Sweave has the potential to make statistical analyses more reproducible. But I doubt many realize its vulnerabilities. The Sweave files are likely to have implicit dependencies on R session state or data located outside the file. You don’t really know that the output is reproducible until it’s compiled by someone else in a fresh environment.
My proposal is a service that lets you submit an Sweave file and get back the resulting LaTeX and PDF output. An extension to this would allow users to also upload data files along with their Sweave file so not all data would have to be in the Sweave file itself. For good measure, there should be some checksums to certify just what input went into producing the output.
Here’s one way I see this being used. Suppose you’re about to put a project on the shelf for a while. For example, you’re about to submit a paper to a journal.You may need to come back and make changes six months later. You think about the difficulty you’ve had in the past with these sorts of edits and want to make sure it doesn’t happen again. So you submit your Sweave document to the build server to verify that it is self-contained.
Here’s another scenario. Suppose you’ve asked someone whom you supervise to produce a report. Instead of letting them give you a PDF, you might insist they give you an Sweave file that you then run through the build service to make your own PDF. That way you can have the whole “but it works on my machine” discussion now rather than having it months later after the person who make the report has a new computer or a new job.
It’s worth recalling that PDF was conceived as a container mechanism for streamlining document workflows. Therefore there is nothing to stop you asking for a self-replicating PDF. This is a PDF that contains everything needed to re-generate itself and the computational work it reports. In your case this would amount to an Sweave program embedding itself, and whatever data files it uses, into the PDF report it generates.
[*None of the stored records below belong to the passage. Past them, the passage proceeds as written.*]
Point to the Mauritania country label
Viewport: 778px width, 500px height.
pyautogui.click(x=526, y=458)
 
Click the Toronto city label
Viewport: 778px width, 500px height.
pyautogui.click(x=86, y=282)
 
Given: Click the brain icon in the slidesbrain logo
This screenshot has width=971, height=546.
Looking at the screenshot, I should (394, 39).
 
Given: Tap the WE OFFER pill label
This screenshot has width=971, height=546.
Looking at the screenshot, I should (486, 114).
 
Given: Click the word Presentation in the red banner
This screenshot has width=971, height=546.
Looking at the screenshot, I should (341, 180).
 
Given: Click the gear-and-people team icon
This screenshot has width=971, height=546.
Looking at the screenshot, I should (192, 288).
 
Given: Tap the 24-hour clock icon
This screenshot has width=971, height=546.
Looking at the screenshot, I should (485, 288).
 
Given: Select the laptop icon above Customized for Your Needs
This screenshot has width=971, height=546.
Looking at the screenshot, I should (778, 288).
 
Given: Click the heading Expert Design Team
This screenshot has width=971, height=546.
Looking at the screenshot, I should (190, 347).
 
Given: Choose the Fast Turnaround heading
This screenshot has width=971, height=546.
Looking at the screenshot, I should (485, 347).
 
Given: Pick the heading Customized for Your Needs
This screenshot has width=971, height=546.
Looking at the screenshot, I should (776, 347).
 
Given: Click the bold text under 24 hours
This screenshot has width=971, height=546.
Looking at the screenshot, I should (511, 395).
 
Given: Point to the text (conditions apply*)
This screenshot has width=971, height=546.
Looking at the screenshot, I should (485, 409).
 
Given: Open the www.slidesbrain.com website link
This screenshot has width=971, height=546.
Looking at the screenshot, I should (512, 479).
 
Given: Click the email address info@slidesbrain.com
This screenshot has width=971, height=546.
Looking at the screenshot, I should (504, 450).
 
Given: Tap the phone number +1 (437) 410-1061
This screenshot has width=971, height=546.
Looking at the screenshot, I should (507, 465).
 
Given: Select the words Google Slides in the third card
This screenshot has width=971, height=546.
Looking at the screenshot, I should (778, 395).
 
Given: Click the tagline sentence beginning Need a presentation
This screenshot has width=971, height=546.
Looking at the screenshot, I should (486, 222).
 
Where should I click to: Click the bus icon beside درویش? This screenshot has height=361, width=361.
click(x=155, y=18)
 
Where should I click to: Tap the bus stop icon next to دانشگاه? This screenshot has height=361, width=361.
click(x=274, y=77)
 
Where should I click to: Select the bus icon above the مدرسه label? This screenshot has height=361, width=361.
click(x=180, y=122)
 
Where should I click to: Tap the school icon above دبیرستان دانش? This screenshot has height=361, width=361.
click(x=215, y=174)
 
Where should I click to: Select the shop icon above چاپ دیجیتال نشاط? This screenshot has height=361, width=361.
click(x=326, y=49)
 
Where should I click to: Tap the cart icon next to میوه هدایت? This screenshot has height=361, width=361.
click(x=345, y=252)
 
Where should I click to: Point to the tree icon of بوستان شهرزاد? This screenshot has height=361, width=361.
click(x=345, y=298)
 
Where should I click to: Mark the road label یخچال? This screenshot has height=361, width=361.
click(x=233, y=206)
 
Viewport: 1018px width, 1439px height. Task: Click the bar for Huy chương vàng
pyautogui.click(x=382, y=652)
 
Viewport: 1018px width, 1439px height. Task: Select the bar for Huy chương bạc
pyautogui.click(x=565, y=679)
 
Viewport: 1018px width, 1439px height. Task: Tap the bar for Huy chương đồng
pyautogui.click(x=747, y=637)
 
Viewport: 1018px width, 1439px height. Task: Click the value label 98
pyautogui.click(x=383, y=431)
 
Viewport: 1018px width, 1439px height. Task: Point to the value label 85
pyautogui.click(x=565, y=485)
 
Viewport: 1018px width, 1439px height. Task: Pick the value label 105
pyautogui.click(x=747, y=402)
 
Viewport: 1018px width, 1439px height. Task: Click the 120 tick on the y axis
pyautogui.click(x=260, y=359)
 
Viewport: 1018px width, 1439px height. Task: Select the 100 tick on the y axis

The “build server” would then check the integrity of the report by extracting the embedded files and processing them to see if it could replicate the supplied PDF. Thus the “build server” is more of a “check server.” And only PDF’s which check out (i.e. can actually replicate themselves) would be allowed out into the wild.
I demonstrated a self-replicating PDF at Burton Wendroff’s 70th birthday celebration, March 8th 2000; see http://www-troja.fjfi.cvut.cz/~liska/bbw . My application was computational fluid dynamics, but the associated software plumbing is independent of the end-application and so if anyone is interested, I could easily put an Sweave example together?
Here it’s worth noting that PDF has come a very long way since 2000 and a new, exciting opportunity for reproducible research is appearing on the horizon. Specifically, it is now notionally possible to compile R using Adobe’s Alchemy SDK so as to produce a SWF file that could be run directly inside a PDF. I say notionally as Alchemy generated SWF’s require FlashPlayer 10 and Acroread 9 currently ships with Flash Player 9. Also, as Alchemy is still in its infancy it can easily be stumped by applications that work with shared objects.
But fast forwarding to 2018, I have every confidence that PDF reports will routinely house virtualized machines that allow the interested reader to sample the recorded work firsthand. The obvious market for such PDF’s will be electronic text books. But the associated infrastructure, as it matures, will be a tremendous boon for true “reproducible research.”